### Directions
Return all of the following entries as written, but without the images.

☆ ☆ ☆ ☆ ☆ ☆ ☆

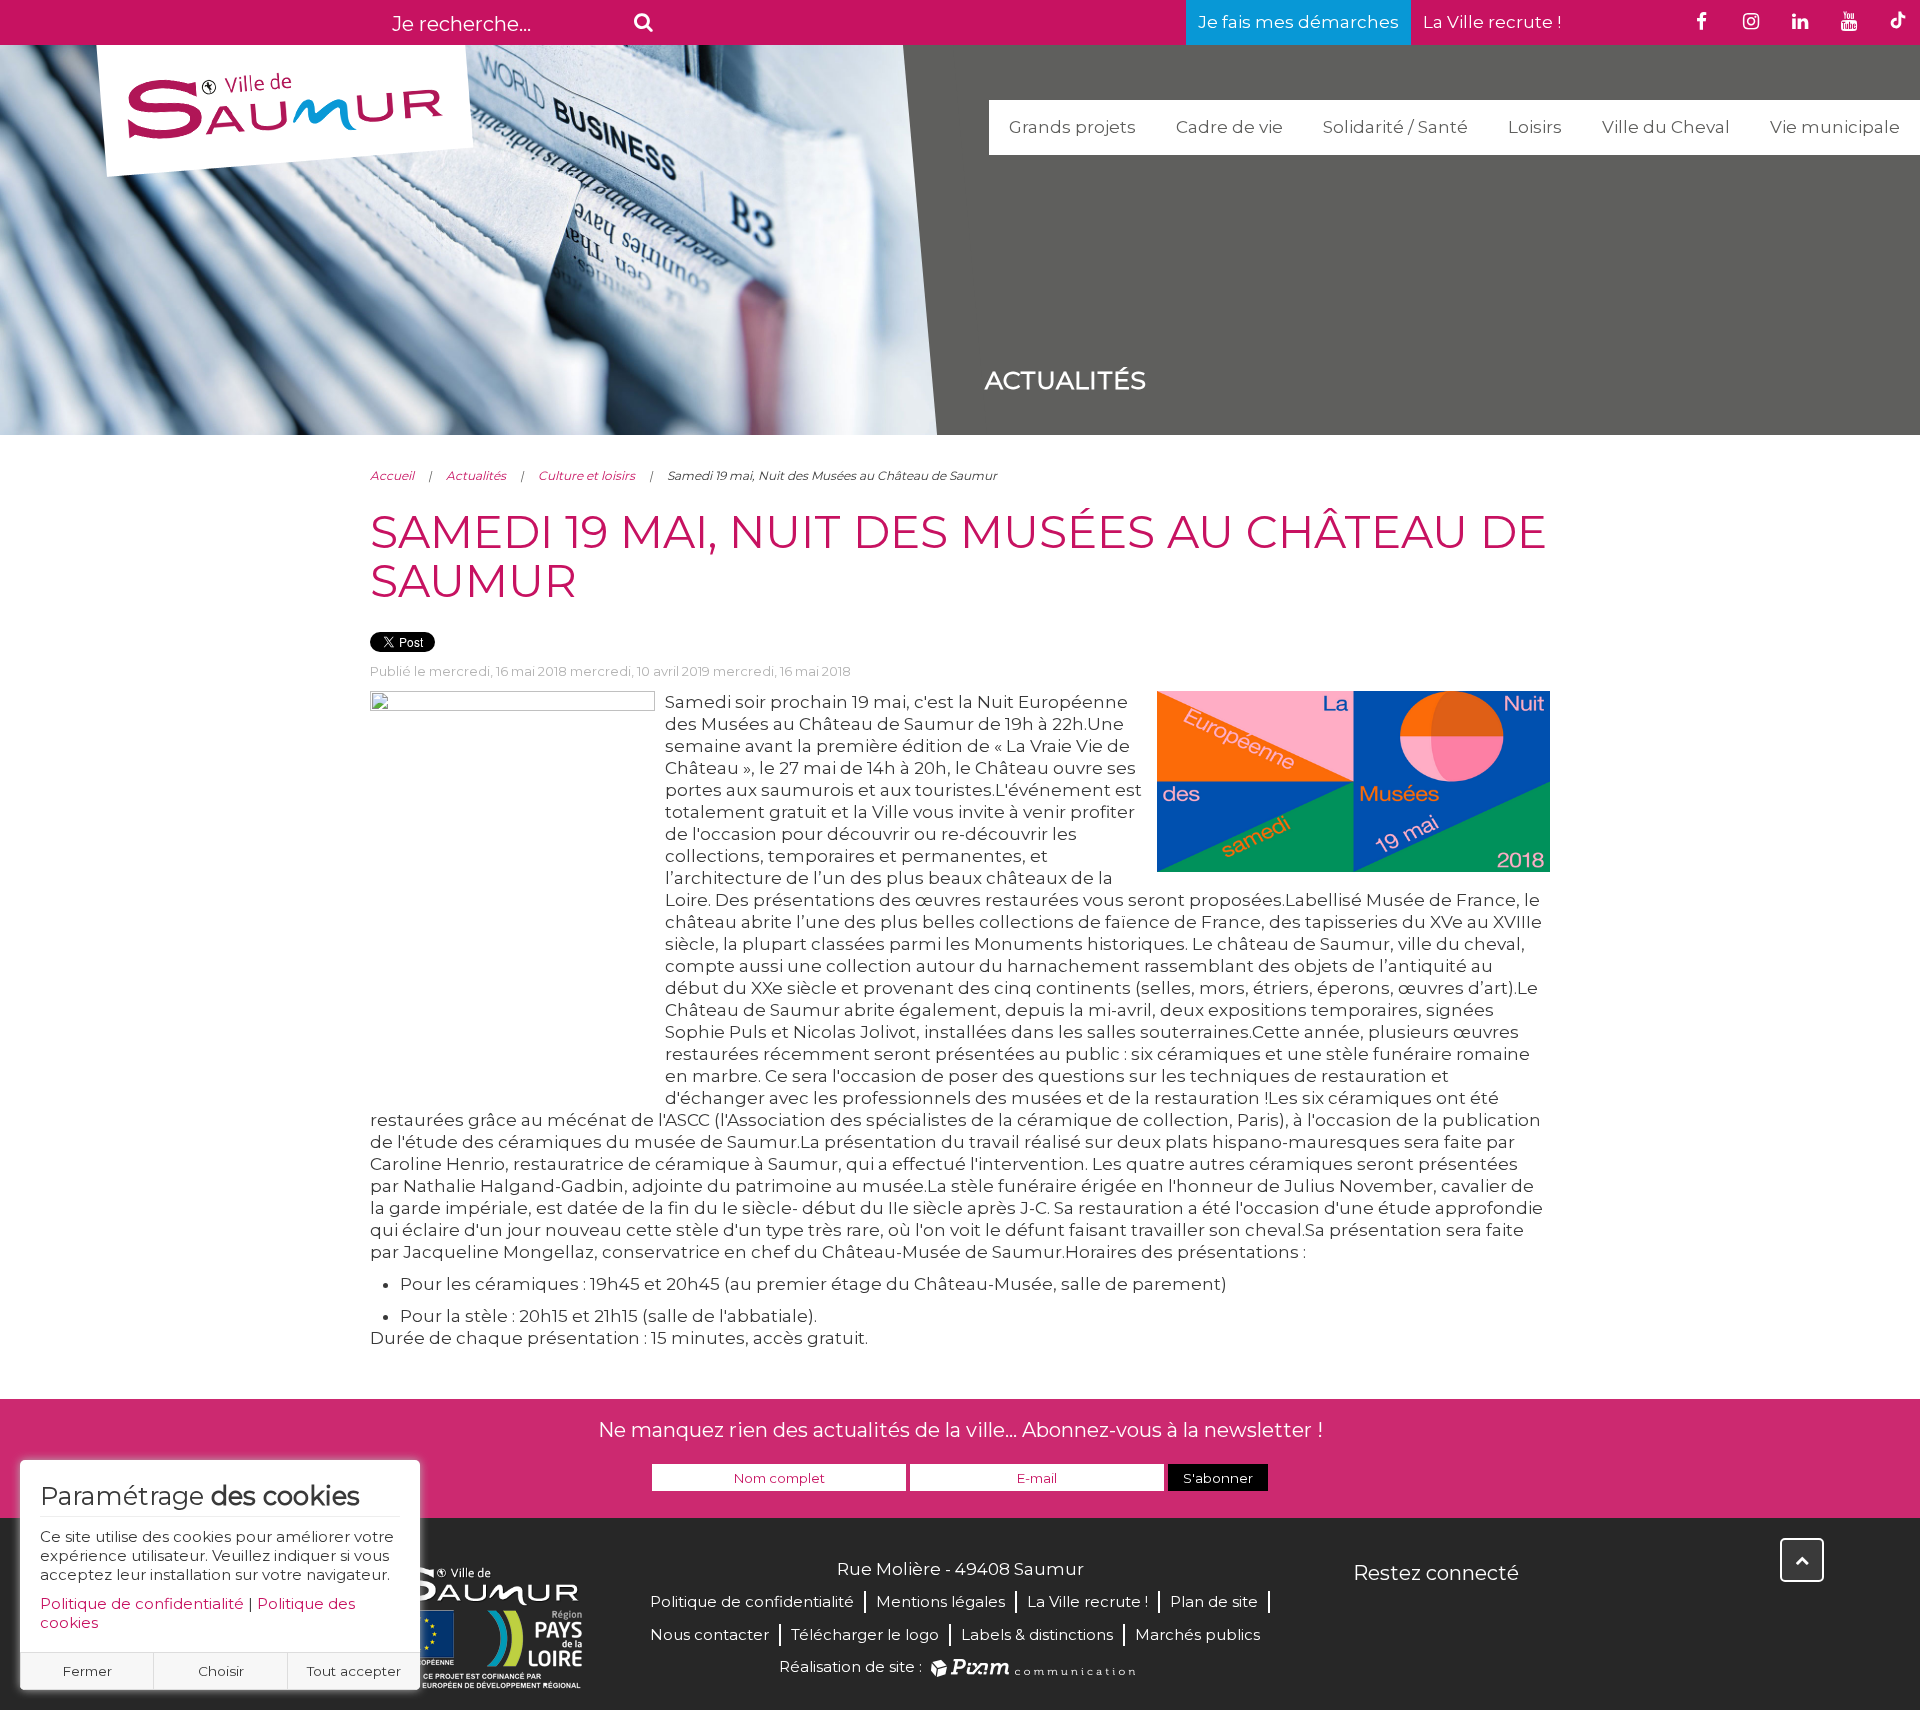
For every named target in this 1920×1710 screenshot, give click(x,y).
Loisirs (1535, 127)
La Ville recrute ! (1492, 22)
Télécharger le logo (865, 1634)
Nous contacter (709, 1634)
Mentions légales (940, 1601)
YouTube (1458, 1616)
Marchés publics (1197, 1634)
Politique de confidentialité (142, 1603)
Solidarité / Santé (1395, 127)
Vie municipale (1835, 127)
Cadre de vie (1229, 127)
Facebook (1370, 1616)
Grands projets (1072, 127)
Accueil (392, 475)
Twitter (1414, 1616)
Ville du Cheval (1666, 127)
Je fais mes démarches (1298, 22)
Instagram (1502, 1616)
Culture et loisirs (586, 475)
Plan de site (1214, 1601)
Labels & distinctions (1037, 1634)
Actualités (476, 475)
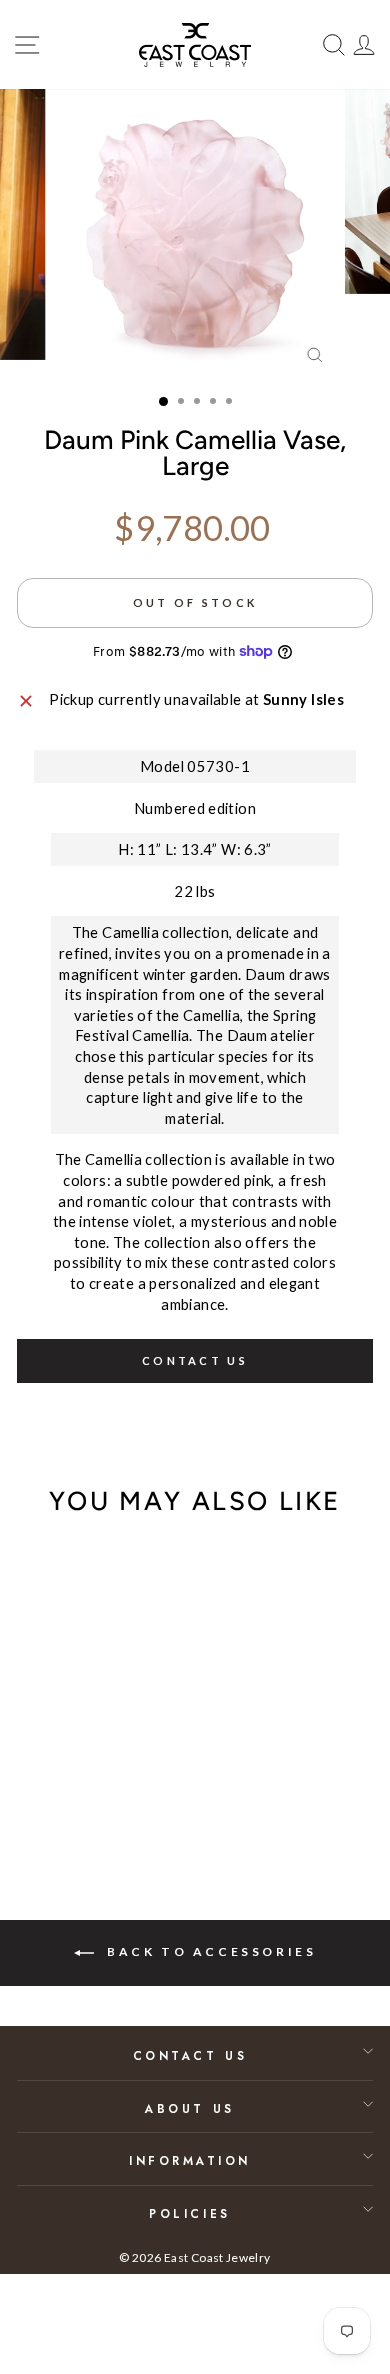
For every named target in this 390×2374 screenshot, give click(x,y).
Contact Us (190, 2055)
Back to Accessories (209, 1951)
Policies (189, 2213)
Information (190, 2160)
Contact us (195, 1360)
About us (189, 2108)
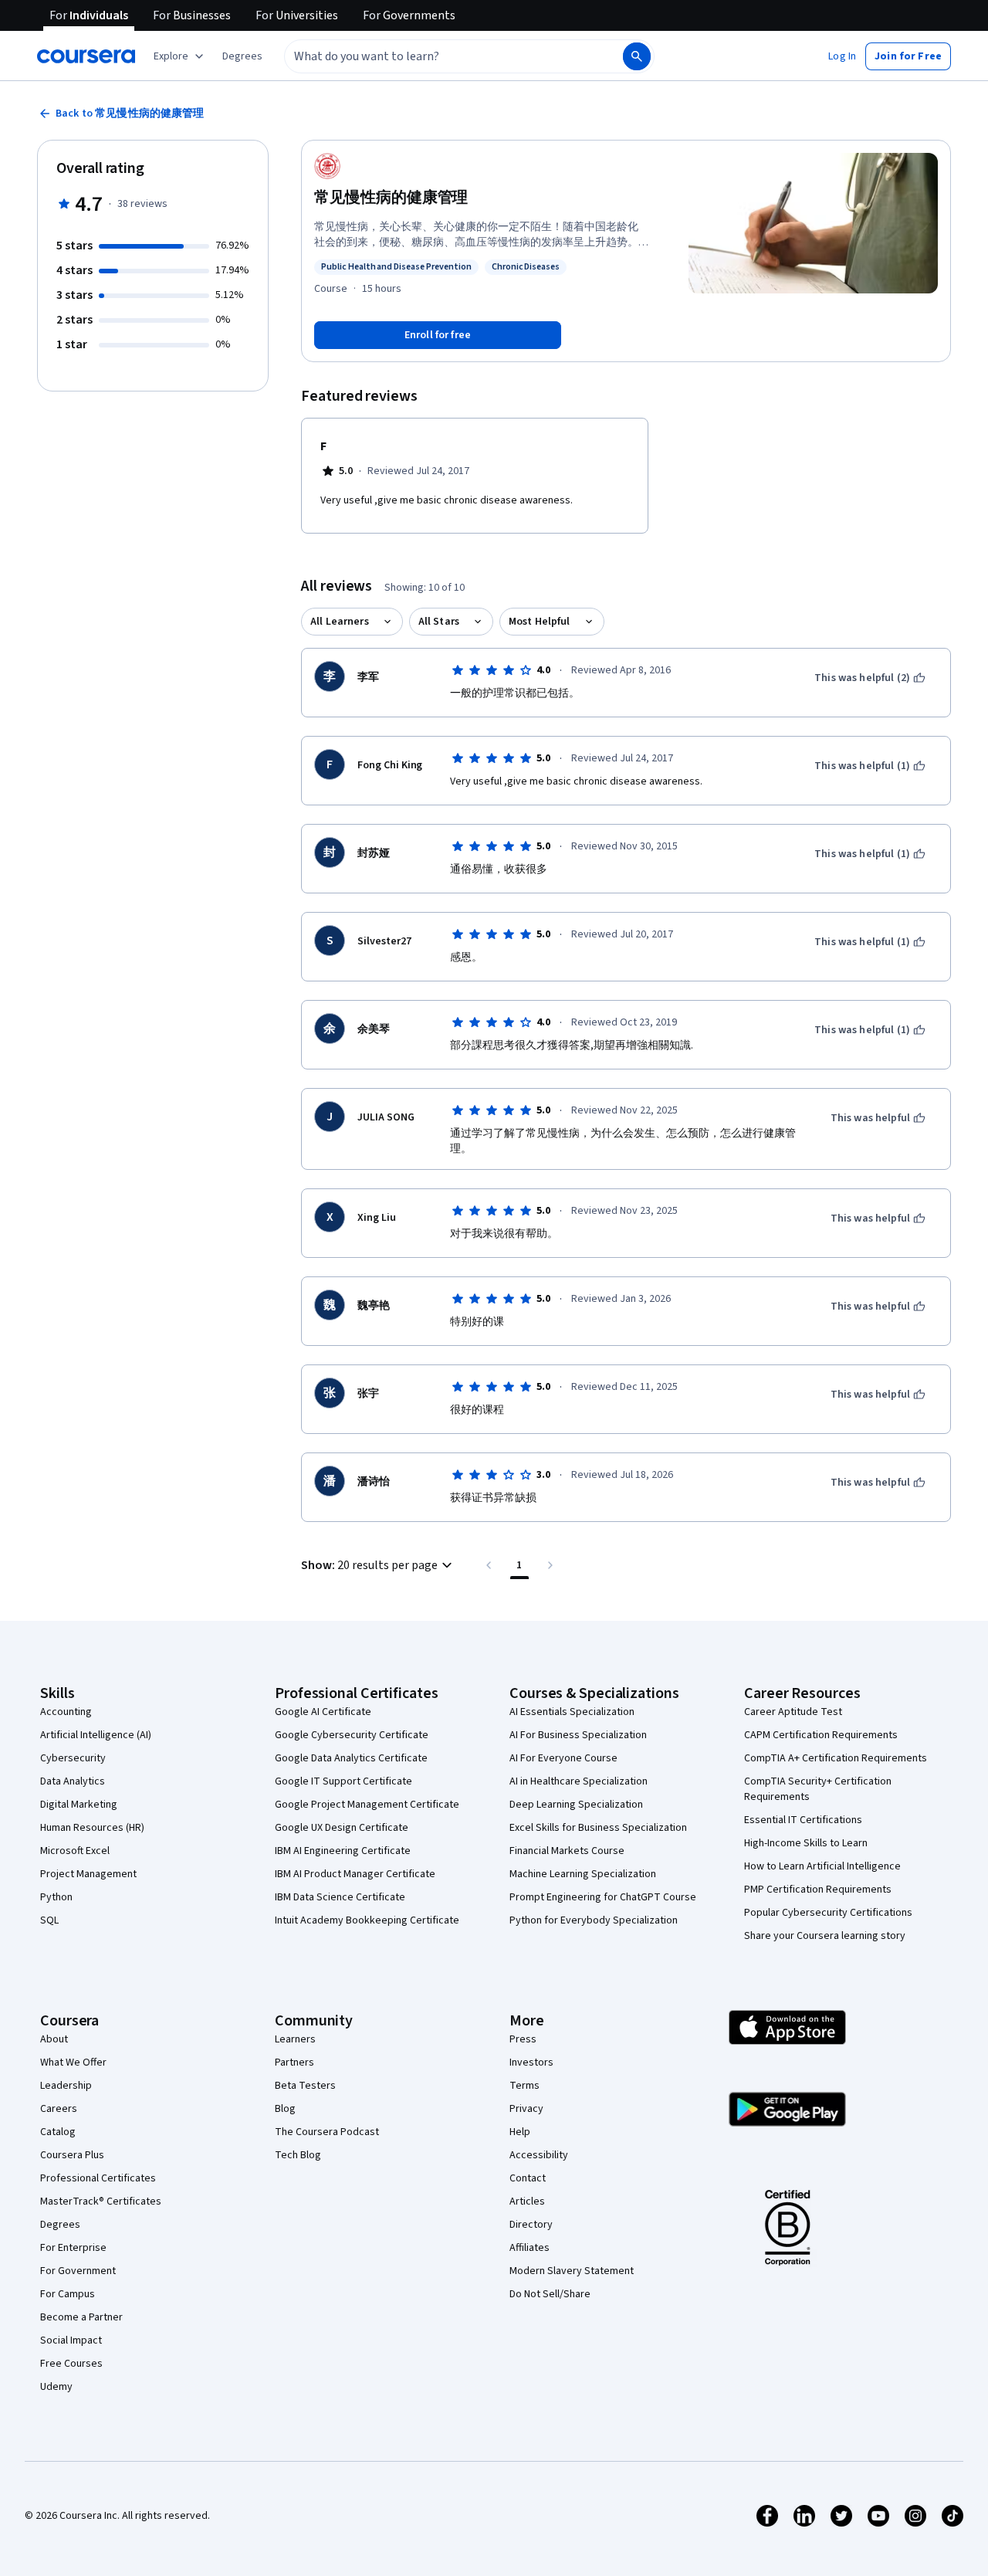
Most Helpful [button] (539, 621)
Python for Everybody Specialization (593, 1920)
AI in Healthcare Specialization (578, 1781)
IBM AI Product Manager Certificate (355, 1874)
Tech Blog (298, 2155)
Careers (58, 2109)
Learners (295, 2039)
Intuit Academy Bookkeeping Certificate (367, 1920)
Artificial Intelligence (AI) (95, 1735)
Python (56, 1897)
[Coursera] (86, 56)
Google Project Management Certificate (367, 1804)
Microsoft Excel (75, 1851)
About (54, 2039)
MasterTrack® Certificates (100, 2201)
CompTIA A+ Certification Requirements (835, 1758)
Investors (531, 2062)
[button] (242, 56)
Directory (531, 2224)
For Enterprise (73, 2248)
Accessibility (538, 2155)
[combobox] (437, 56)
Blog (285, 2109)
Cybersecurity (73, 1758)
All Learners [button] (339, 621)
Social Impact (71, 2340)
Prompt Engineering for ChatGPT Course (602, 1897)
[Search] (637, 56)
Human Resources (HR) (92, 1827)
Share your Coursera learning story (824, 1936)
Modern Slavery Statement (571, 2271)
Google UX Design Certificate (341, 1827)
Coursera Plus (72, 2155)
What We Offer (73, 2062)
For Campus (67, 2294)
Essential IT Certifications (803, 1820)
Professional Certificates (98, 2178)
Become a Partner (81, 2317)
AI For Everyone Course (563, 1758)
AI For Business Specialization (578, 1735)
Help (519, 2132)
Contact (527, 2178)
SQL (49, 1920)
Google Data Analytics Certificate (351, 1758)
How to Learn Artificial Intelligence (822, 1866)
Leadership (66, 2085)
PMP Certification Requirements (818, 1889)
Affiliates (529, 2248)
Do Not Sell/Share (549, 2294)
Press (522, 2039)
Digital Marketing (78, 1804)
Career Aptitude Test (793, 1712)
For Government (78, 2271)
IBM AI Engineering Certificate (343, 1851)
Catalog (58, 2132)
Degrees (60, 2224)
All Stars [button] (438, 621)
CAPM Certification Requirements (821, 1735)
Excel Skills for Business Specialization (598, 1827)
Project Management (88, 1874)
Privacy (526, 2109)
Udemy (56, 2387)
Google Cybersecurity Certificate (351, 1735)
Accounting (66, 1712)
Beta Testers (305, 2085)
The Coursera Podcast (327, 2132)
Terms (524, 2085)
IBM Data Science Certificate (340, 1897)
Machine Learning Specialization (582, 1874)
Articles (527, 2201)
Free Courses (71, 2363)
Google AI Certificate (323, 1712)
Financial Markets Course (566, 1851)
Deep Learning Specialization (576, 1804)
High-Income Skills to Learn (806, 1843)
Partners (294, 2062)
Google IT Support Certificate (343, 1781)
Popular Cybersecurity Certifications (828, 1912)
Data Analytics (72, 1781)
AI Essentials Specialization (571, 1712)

☆ ☆ ☆ ☆ ☆ ☆ ☆

### Your response
For every named target in this 1920×1710 screenshot, give click(x,y).
Loisirs (1535, 127)
La Ville recrute ! (1492, 22)
Télécharger le logo (865, 1634)
Nous contacter (709, 1634)
Mentions légales (940, 1601)
YouTube (1458, 1616)
Marchés publics (1197, 1634)
Politique de confidentialité (142, 1603)
Solidarité / Santé (1395, 127)
Vie municipale (1835, 127)
Cadre de vie (1229, 127)
Facebook (1370, 1616)
Grands projets (1072, 127)
Accueil (392, 475)
Twitter (1414, 1616)
Ville du Cheval (1666, 127)
Je fais mes démarches (1298, 22)
Instagram (1502, 1616)
Culture et loisirs (586, 475)
Plan de site (1214, 1601)
Labels & distinctions (1037, 1634)
Actualités (476, 475)
For every named target in this 390×2374 screenshot, give click(x,y).
Contact Us (190, 2055)
Back to Accessories (209, 1951)
Policies (189, 2213)
Information (190, 2160)
Contact us (195, 1360)
About us (189, 2108)
Most Helpful [button] (539, 621)
Python for Everybody Specialization (593, 1920)
AI in Healthcare Specialization (578, 1781)
IBM AI Product Manager Certificate (355, 1874)
Tech Blog (298, 2155)
Careers (58, 2109)
Learners (295, 2039)
Intuit Academy Bookkeeping Certificate (367, 1920)
Artificial Intelligence (AI) (95, 1735)
Python (56, 1897)
[Coursera] (86, 56)
Google Project Management Certificate (367, 1804)
Microsoft Excel (75, 1851)
About (54, 2039)
MasterTrack® Certificates (100, 2201)
CompTIA A+ Certification Requirements (835, 1758)
Investors (531, 2062)
[button] (242, 56)
Directory (531, 2224)
For Enterprise (73, 2248)
Accessibility (538, 2155)
[combobox] (437, 56)
Blog (285, 2109)
Cybersecurity (73, 1758)
All Learners [button] (339, 621)
Social Impact (71, 2340)
Prompt Engineering for ChatGPT Course (602, 1897)
[Search] (637, 56)
Human Resources (HR) (92, 1827)
Share your Coursera learning story (824, 1936)
Modern Slavery Statement (571, 2271)
Google UX Design Certificate (341, 1827)
Coursera Plus (72, 2155)
What We Offer (73, 2062)
For Campus (67, 2294)
Essential IT Certifications (803, 1820)
Professional Certificates (98, 2178)
Become a Partner (81, 2317)
AI For Everyone Course (563, 1758)
AI For Business Specialization (578, 1735)
Help (519, 2132)
Contact (527, 2178)
SQL (49, 1920)
Google Data Analytics Certificate (351, 1758)
How to Learn Artificial Intelligence (822, 1866)
Leadership (66, 2085)
PMP Certification Requirements (818, 1889)
Affiliates (529, 2248)
Do Not Sell/Share (549, 2294)
Press (522, 2039)
Digital Marketing (78, 1804)
Career Aptitude Test (793, 1712)
For Government (78, 2271)
IBM AI Engineering Certificate (343, 1851)
Catalog (58, 2132)
Degrees (60, 2224)
All Stars [button] (438, 621)
CAPM Certification Requirements (821, 1735)
Excel Skills for Business Specialization (598, 1827)
Project Management (88, 1874)
Privacy (526, 2109)
Udemy (56, 2387)
Google Cybersecurity Certificate (351, 1735)
Accounting (66, 1712)
Beta Testers (305, 2085)
The Coursera Podcast (327, 2132)
Terms (524, 2085)
IBM Data Science Certificate (340, 1897)
Machine Learning Specialization (582, 1874)
Articles (527, 2201)
Free Courses (71, 2363)
Google AI Certificate (323, 1712)
Financial Markets Course (566, 1851)
Deep Learning Specialization (576, 1804)
High-Income Skills to Learn (806, 1843)
Partners (294, 2062)
Google IT Support Certificate (343, 1781)
Popular Cybersecurity Certifications (828, 1912)
Data Analytics (72, 1781)
AI Essentials Specialization (571, 1712)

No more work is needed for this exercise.